Signal-on fluorescent strategy based on RNA cleavage-inhibited catalytic hairpin assembly and photo-induced electron transfer for Pb2+ detection

Abstract

A signal-on fluorescence biosensing strategy was developed by integrating GR-5 DNAzyme, catalytic hairpin assembly (CHA), photo-induced electron transfer (PET) between G-quadruplex (G4)/hemin DNAzyme and fluorophore. An oligonucleotide (cGRE), complementary to the enzyme strand (GRE), was applied to facilitate the separation of substrate strand (GRS) from GR-5 DNAzyme. The separated GRS acted as a trigger to initiate the CHA process and the formation of G4/hemin DNAzyme, resulting in the fluorescence quenching via PET. The Pb2+-responsive cleavage of GRS led to the suppression of the occurrence of CHA and the generation of G4/hemin DNAzyme, yielding the enhancement of the fluorescence.
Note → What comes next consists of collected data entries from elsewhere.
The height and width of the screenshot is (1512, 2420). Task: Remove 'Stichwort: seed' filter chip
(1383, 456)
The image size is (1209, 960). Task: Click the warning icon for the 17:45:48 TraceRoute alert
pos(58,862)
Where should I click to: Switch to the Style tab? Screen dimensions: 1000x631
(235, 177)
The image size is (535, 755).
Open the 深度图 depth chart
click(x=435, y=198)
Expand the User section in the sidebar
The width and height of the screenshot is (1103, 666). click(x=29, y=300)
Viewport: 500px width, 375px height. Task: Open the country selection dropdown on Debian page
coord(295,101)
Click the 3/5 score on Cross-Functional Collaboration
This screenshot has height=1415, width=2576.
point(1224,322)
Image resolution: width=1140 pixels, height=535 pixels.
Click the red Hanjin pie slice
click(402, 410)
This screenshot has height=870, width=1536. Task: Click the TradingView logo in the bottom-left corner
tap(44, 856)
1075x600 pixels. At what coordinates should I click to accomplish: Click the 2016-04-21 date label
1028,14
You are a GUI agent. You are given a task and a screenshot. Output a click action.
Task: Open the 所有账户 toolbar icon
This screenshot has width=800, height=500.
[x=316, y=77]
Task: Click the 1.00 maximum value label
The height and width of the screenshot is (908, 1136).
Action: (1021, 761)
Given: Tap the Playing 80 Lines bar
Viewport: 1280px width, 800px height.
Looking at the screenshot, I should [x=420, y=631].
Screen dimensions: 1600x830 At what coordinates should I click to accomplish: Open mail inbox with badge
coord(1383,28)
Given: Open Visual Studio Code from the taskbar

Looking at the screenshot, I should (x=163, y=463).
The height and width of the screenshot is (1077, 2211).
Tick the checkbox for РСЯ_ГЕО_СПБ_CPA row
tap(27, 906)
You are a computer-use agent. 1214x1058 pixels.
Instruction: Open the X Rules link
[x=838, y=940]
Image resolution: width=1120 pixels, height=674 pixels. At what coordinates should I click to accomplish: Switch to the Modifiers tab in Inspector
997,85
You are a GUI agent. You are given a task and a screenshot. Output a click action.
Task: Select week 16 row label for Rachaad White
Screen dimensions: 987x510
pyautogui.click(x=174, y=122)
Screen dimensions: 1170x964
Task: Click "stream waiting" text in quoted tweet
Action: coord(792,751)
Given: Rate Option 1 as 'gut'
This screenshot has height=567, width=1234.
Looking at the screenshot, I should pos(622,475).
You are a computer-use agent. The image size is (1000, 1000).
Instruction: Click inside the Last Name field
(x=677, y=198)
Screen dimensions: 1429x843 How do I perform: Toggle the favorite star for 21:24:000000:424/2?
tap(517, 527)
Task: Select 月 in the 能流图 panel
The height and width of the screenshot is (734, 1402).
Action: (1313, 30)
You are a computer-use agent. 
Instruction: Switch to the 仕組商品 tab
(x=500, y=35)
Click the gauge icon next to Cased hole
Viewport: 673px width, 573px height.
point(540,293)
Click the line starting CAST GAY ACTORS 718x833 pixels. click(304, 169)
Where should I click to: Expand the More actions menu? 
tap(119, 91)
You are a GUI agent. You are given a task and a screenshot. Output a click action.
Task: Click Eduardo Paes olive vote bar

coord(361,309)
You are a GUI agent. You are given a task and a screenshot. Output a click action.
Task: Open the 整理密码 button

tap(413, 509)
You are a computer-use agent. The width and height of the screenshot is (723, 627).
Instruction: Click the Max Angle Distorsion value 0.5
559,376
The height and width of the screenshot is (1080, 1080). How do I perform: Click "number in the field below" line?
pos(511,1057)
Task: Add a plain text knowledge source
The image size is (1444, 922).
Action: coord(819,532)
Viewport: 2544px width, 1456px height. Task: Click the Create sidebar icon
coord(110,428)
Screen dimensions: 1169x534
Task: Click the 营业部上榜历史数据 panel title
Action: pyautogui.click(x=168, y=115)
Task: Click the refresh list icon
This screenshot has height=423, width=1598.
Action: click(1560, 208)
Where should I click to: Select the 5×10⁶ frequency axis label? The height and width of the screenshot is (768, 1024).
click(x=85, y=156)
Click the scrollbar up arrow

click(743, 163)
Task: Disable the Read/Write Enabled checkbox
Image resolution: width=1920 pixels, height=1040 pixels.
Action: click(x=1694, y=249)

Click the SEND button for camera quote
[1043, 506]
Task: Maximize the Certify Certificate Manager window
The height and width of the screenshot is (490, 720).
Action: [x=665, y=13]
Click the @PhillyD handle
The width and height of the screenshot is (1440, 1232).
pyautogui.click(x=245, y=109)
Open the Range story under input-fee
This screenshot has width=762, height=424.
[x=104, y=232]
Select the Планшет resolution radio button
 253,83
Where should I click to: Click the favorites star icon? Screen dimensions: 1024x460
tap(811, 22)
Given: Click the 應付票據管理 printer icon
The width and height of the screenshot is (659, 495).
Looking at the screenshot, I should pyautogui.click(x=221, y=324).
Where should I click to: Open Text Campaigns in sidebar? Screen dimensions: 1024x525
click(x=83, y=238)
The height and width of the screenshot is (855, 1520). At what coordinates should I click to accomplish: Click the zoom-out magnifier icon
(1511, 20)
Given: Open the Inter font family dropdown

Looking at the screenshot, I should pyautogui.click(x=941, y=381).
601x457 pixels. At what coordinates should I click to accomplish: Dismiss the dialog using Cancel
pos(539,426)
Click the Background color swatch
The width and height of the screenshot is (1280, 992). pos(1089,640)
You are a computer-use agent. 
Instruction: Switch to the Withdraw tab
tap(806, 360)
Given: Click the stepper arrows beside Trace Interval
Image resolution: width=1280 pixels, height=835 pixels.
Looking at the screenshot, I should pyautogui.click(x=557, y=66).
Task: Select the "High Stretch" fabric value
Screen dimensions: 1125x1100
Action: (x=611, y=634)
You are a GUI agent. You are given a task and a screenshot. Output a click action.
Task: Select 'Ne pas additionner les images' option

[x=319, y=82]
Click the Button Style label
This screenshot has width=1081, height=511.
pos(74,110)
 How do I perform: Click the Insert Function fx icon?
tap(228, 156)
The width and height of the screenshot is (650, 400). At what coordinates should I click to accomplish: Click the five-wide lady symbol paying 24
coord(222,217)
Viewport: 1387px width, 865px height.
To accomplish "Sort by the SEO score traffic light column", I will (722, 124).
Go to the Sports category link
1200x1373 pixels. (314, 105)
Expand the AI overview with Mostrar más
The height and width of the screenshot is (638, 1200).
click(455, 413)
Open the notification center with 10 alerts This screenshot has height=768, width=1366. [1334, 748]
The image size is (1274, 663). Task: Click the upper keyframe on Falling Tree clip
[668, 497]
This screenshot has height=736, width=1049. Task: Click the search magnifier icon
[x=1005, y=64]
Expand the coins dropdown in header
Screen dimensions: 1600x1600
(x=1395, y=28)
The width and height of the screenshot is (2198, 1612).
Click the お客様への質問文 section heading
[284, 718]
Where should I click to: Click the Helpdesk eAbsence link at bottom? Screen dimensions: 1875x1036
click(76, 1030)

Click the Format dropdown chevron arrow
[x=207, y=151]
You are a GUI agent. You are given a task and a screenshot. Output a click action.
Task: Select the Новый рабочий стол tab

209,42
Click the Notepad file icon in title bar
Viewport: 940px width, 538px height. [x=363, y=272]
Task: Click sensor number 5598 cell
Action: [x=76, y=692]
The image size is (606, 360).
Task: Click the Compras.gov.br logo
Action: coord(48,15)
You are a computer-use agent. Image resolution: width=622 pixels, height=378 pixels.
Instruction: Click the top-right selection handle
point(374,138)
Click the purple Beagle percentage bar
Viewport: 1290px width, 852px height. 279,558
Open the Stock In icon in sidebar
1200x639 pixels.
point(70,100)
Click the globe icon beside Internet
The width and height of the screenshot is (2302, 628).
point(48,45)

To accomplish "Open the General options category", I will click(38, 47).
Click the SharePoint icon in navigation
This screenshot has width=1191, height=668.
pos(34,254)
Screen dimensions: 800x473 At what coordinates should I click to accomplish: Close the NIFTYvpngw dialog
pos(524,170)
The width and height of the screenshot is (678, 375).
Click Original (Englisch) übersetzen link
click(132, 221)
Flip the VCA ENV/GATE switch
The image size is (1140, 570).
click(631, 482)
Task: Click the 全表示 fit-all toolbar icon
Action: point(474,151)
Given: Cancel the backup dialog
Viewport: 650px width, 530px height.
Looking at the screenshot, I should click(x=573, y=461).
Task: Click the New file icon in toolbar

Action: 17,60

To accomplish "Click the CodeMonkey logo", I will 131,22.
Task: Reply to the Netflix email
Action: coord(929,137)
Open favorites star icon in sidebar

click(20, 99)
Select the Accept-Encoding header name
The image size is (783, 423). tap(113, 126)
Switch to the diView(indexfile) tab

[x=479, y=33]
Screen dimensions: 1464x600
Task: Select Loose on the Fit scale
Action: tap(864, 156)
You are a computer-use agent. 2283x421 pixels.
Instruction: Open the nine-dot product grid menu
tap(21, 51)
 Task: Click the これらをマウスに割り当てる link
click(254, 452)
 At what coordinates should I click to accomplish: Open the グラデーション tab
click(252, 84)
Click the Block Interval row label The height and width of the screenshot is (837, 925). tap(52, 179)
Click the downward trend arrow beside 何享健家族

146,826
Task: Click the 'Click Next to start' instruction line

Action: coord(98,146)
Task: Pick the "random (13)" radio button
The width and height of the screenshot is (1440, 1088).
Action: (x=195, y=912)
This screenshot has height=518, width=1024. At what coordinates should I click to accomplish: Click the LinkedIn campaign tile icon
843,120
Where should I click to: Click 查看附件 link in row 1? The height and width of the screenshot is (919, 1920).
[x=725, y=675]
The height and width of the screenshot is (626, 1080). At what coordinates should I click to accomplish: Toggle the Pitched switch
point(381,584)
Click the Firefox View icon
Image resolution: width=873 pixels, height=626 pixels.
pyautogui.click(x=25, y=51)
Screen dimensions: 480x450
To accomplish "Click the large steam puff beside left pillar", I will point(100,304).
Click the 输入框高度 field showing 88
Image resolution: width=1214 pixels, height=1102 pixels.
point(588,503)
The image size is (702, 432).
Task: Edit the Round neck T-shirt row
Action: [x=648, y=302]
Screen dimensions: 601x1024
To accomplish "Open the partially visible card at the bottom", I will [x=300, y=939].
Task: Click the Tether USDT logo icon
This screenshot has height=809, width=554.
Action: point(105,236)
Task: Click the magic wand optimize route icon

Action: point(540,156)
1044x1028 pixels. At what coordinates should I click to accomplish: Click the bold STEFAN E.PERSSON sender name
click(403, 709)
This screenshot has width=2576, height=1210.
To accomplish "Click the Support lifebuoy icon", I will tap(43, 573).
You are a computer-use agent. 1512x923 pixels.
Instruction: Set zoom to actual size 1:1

This DNAzymes-CHA-PET Pb2+ assay can be carried out in a single tube, endowed with the obvious advantages of facile design, simple procedure and excellent specificity. The quantitative determination of Pb2+ was achieved in a broad range of 0.1–150 ng mL−1 with the detection limit of 0.03 ng mL−1. This strategy was successfully applied to the analysis of standard reference materials (drinking water), spiked water and fish samples. The ingenious design proposed herein provides a new method for routine screening of heavy metals, and also opens up new avenues for the development and application of PET biosensors based on G4/hemin DNAzyme.